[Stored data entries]
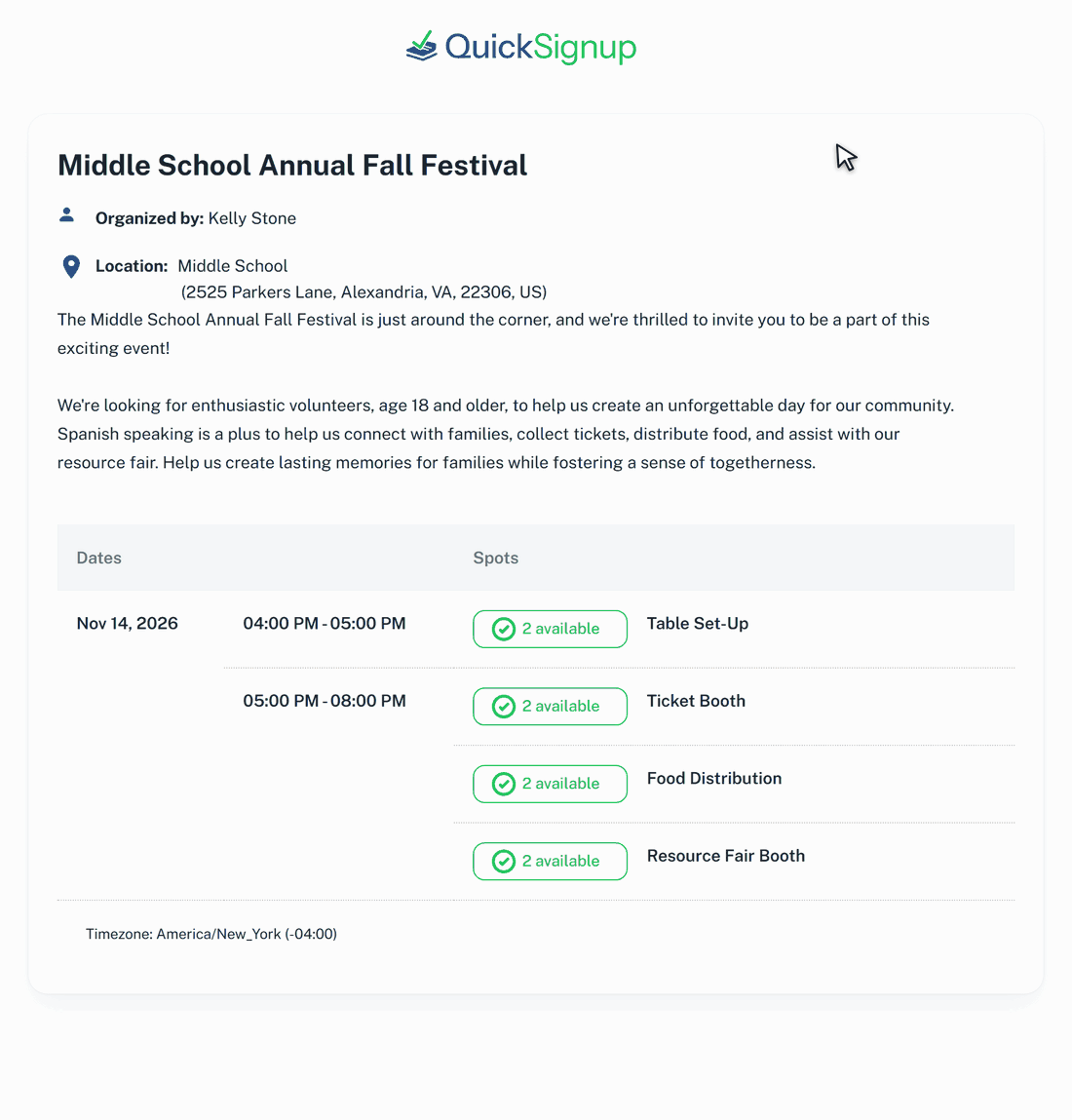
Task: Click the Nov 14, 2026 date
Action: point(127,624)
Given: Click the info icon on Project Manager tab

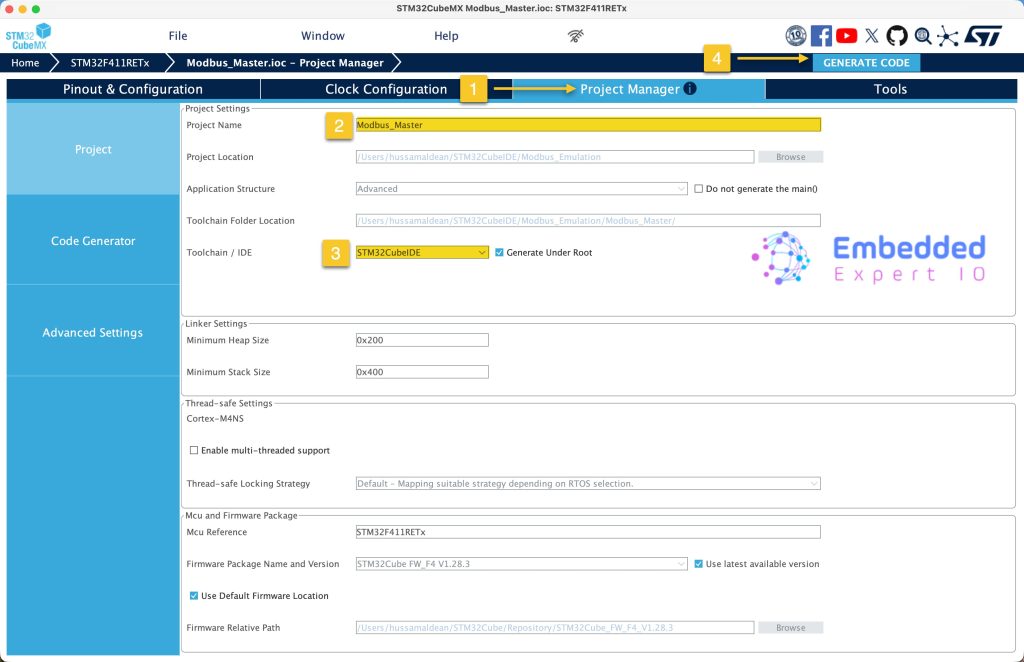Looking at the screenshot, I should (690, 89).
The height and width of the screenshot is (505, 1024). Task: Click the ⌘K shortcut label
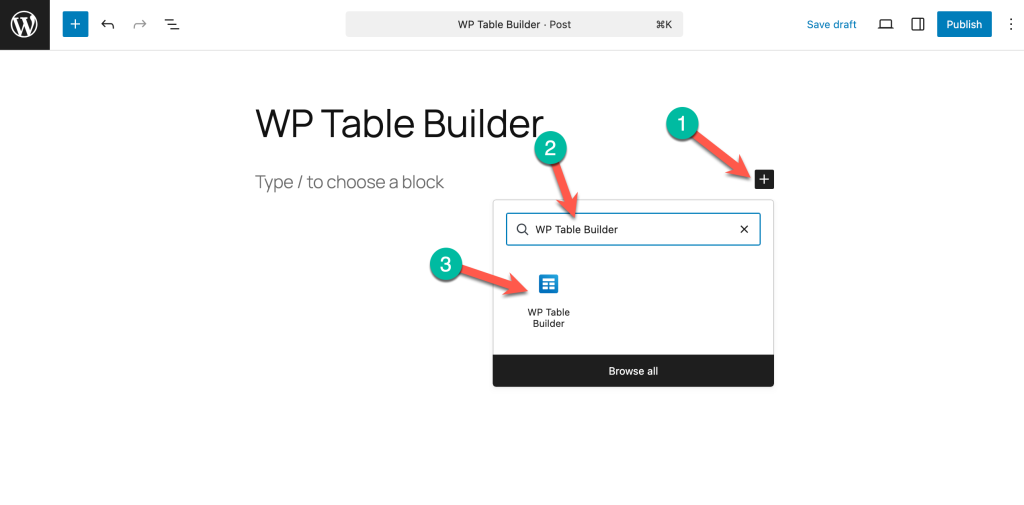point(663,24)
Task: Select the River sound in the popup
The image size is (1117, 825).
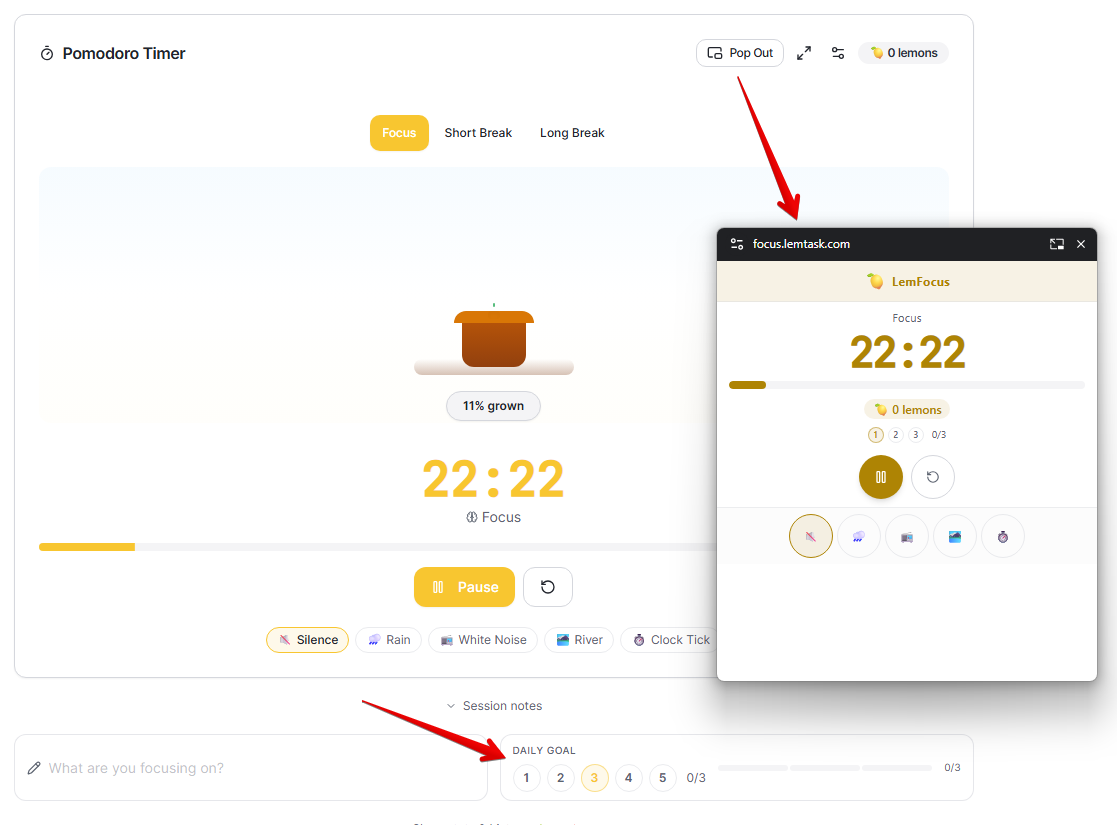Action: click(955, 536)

## [ACTION ITEM]
Leave out the pictures, and retype exactly the lines from the one containing "Given: Click the" through the last line of the data above, no more and no less.

## [ANSWER TO THE EXERCISE]
Given: Click the info icon on Project Manager tab

Looking at the screenshot, I should (690, 89).
The height and width of the screenshot is (505, 1024). Task: Click the ⌘K shortcut label
point(663,24)
Task: Select the River sound in the popup
The image size is (1117, 825).
Action: click(955, 536)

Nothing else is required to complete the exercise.